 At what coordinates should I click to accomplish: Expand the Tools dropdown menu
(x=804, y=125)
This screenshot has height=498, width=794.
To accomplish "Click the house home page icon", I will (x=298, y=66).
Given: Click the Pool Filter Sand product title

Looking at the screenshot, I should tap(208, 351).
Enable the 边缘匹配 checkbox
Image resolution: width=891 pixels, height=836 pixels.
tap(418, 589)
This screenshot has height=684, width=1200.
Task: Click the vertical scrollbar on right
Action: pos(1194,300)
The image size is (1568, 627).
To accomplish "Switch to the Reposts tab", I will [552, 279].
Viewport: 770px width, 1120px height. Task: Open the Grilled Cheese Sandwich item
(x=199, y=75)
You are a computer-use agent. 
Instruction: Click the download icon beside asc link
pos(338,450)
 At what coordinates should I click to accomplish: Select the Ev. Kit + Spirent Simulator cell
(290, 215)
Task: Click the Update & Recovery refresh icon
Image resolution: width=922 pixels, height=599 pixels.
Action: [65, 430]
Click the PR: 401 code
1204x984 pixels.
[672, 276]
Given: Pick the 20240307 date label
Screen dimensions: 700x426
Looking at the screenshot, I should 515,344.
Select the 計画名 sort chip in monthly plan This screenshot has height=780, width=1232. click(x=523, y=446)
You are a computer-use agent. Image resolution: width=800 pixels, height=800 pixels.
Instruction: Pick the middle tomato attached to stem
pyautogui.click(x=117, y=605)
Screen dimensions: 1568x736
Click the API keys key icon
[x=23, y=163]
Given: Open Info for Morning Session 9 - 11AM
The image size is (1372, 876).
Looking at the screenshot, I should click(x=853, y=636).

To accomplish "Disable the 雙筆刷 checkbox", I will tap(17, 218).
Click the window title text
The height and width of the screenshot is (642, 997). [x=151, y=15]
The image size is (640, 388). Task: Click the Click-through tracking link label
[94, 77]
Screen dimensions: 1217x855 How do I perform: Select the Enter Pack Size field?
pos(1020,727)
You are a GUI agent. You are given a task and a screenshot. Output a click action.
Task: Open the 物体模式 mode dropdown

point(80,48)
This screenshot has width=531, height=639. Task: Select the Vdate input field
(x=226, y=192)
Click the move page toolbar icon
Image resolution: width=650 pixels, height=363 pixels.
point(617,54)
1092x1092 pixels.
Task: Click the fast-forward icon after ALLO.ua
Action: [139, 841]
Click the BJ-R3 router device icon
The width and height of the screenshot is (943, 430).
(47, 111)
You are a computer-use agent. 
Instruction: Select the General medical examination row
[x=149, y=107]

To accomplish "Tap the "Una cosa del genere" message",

» **What you should do**:
The full data must appear again, retyped in every detail.

» **Solution to the problem**:
 At what coordinates should I click to accomplish: Expand the Tools dropdown menu
(x=804, y=125)
This screenshot has height=498, width=794.
To accomplish "Click the house home page icon", I will (x=298, y=66).
Given: Click the Pool Filter Sand product title

Looking at the screenshot, I should tap(208, 351).
Enable the 边缘匹配 checkbox
Image resolution: width=891 pixels, height=836 pixels.
tap(418, 589)
This screenshot has height=684, width=1200.
Task: Click the vertical scrollbar on right
Action: pos(1194,300)
The image size is (1568, 627).
To accomplish "Switch to the Reposts tab", I will [552, 279].
Viewport: 770px width, 1120px height. Task: Open the Grilled Cheese Sandwich item
(x=199, y=75)
You are a computer-use agent. 
Instruction: Click the download icon beside asc link
pos(338,450)
 At what coordinates should I click to accomplish: Select the Ev. Kit + Spirent Simulator cell
(290, 215)
Task: Click the Update & Recovery refresh icon
Image resolution: width=922 pixels, height=599 pixels.
Action: [65, 430]
Click the PR: 401 code
1204x984 pixels.
[672, 276]
Given: Pick the 20240307 date label
Screen dimensions: 700x426
Looking at the screenshot, I should 515,344.
Select the 計画名 sort chip in monthly plan This screenshot has height=780, width=1232. click(x=523, y=446)
You are a computer-use agent. Image resolution: width=800 pixels, height=800 pixels.
Instruction: Pick the middle tomato attached to stem
pyautogui.click(x=117, y=605)
Screen dimensions: 1568x736
Click the API keys key icon
[x=23, y=163]
Given: Open Info for Morning Session 9 - 11AM
The image size is (1372, 876).
Looking at the screenshot, I should click(x=853, y=636).

To accomplish "Disable the 雙筆刷 checkbox", I will tap(17, 218).
Click the window title text
The height and width of the screenshot is (642, 997). [x=151, y=15]
The image size is (640, 388). Task: Click the Click-through tracking link label
[94, 77]
Screen dimensions: 1217x855 How do I perform: Select the Enter Pack Size field?
pos(1020,727)
You are a GUI agent. You are given a task and a screenshot. Output a click action.
Task: Open the 物体模式 mode dropdown

point(80,48)
This screenshot has width=531, height=639. Task: Select the Vdate input field
(x=226, y=192)
Click the move page toolbar icon
Image resolution: width=650 pixels, height=363 pixels.
point(617,54)
1092x1092 pixels.
Task: Click the fast-forward icon after ALLO.ua
Action: [139, 841]
Click the BJ-R3 router device icon
The width and height of the screenshot is (943, 430).
(47, 111)
You are a computer-use agent. 
Instruction: Select the General medical examination row
[x=149, y=107]

To accomplish "Tap the "Una cosa del genere" message",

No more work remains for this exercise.